* **Quoted passage**:
○ ○ ○

Finland for Thought
             Politics, current events, culture - In Finland & United States

Moi! Thanks for visiting!
I have a new blog: BETTER! FUNNER! - come say hi!
Be sure to check out my new book: "How to Marry a Finnish Girl"
And find out more about me: www.philschwarzmann.com

...Enjoy!


23.10.2006

Finland ties for #1 in freedom of the press

Tags: Uncategorized — Author: @ 2:43 pm

Hats off to the Finnish state for allowing the media do what they wish, although there are very few cases in which Finnish journalists “push anyone’s buttons” to begin with, I wonder how much “self censorship” is done in the Finnish media. And when someone does test the Finnish free press boundries, like the publishing of the Mohammed cartoons, these people are investigated and sent to court – so there’s definitely room to improve in Finland. And there’s even more room to improve for the United States who ranked 44th 53rd according to Reporters without Borders

The imprisonment of reporter Judith Millerwas an unprecedented setback for press freedom in the Unite States and a milestone in the long legal battle to protect the privacy of journalistic sources. Two measures ensuring such protection at federal level are awaiting consideration by Congress.

UPDATE: Sorry, their website isn’t fully updated with 2006′s results, I accidently included the data for 2005 above. Here’s the full 2006 report.

  • Unlce Sam

    so does that mean that bastions of freedom like Mali and Benin have more freedom of press than the US

  • Friendly fire

    You really do need to read a bit more carefully, Phil. Freedom of the press is totally wasted on you. Your numbers are from 2005, and last year’s Index. As Hesari says, Denmark is definitely NOT at the top of the list any more… RSF has not yet got around to pasting up their 2006 figures on their website, though that is no reason for you to put up numbers that completely contradict what is in the original article you link to. The US had dropped to 53rd, BTW.

  • http://www.finlandforthought.net Phil

    Your numbers are from 2005, and last year’s Index.

    Ah yes, I clicked on the wrong link on their website. Thanks for the info! I’ll make the changes.

  • http://www.tundratabloid.blogspot.com KGS59

    Finland’s freedom of the press is a rather moot point, when one considers just how much a “country of concencus” Finland is, with its media being no exception to the rule. There are only subtle differences in the Finnish media’s foreign news reporting, and appauling conformity during the Mohamed cartoon crisis.

    The Finnish media rarely if ever seeks out stark/contrasting opinions on foreign affair issues (on a regular basis), instead they rely on the “tired and worn out mantras of political correctness that the so called “experts” regurgitate to the public with familar regularity. It’s this kind of drivel that receives the “stamp of approval” from the Finnish social/political elite, that is given preferential treatment by the Finnish main stream media.

○ ○ ○

* **Dataset section**:

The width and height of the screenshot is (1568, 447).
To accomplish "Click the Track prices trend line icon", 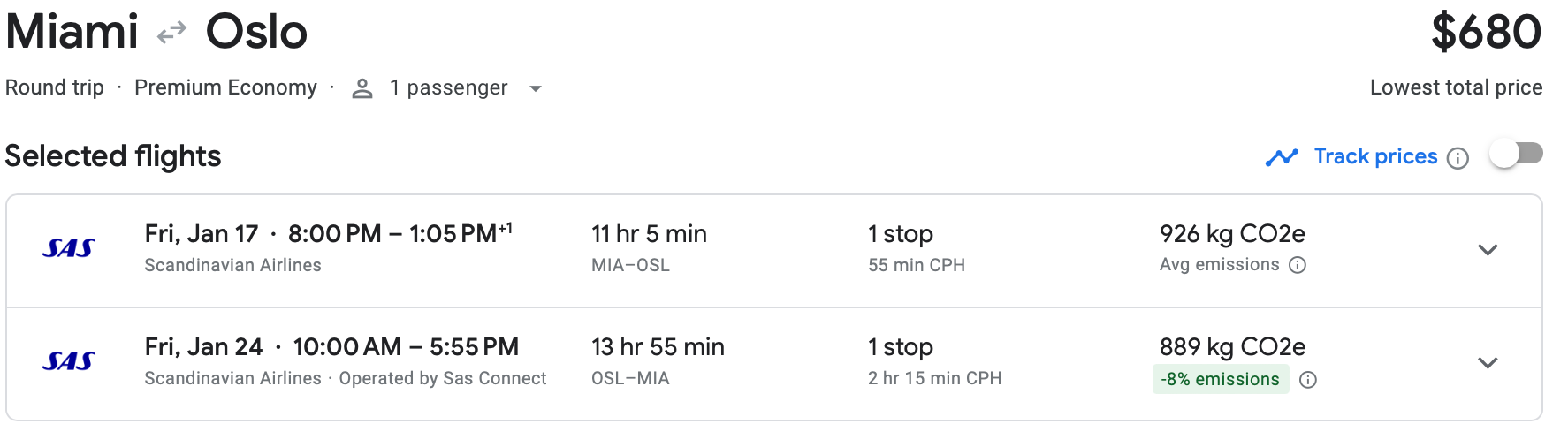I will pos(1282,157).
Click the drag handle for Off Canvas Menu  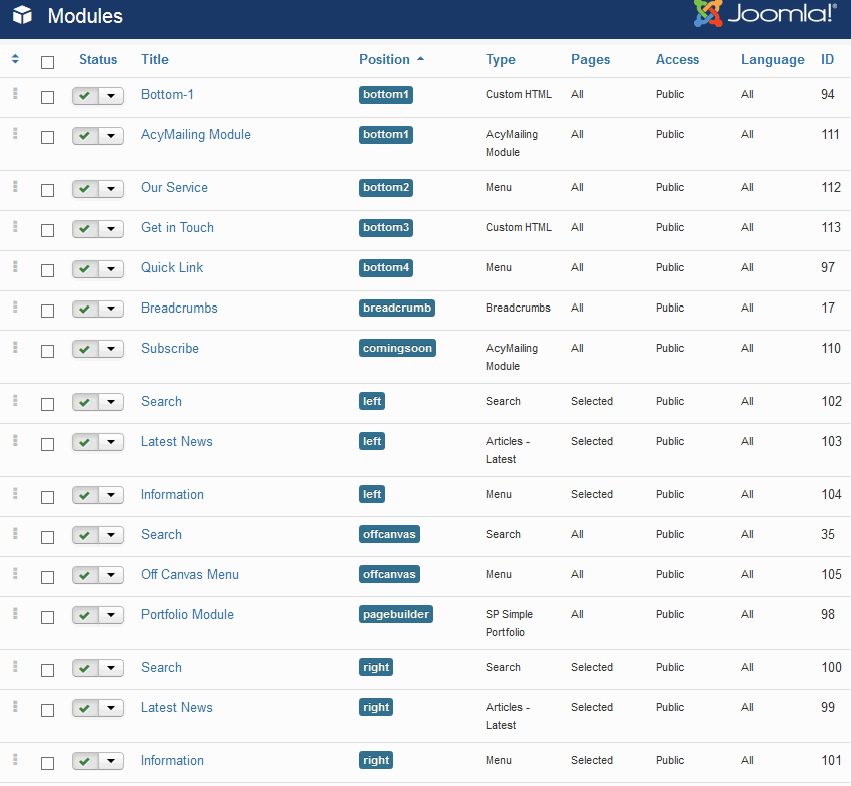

○ ○ ○

* **Challenge A**:
Quote the press freedom blog post from "You really do" up to and including "to 53rd, BTW.".
* **Challenge B**:
Extend the press freedom blog post, starting right after its last sentence.
The data is separate from the press freedom blog post.

* **Reply A**:
You really do need to read a bit more carefully, Phil. Freedom of the press is totally wasted on you. Your numbers are from 2005, and last year’s Index. As Hesari says, Denmark is definitely NOT at the top of the list any more… RSF has not yet got around to pasting up their 2006 figures on their website, though that is no reason for you to put up numbers that completely contradict what is in the original article you link to. The US had dropped to 53rd, BTW.

* **Reply B**:
    There is a lot of pressure for journalists to conform to the status quo, and to not rock the boat, just look at the arrogance of Vanhanen in his latest words over polticians’ private lives ect. According to Matti Vanhanen, just being a poltician should automatically shield a person from embarresing questions…

    Is the Finnish press the most free? It depends on how it’s sliced.

  • Mikko

    Here we have yet another study where Finland outperforms. It is amazing how finnish newspapers are quick to publish these things. Amazing.

    Press freedom in Finland… come on! Few months ago a finnish journalist got fired because he “dared” to publish a stupid things such as those danish cartoons on Mohammed and now they write there is free press…

    No newspaper ever publish nothing really “hot”, apart the public list of which ministers did not pay the TV fee… That’s way there is never any action against any journalist. That would occur after the publication, but the self-censorship (= limited freedom) avoids that.

  • Fägäri

    How does Phil think he can evaluate the state of the media in Finland if he can’t understand Finnish?

  • Unlce Sam

    @6 it is not Phil who is doing the reanking, he is merely reporting it

  • Simo

    @6. From the name you sound Finnish.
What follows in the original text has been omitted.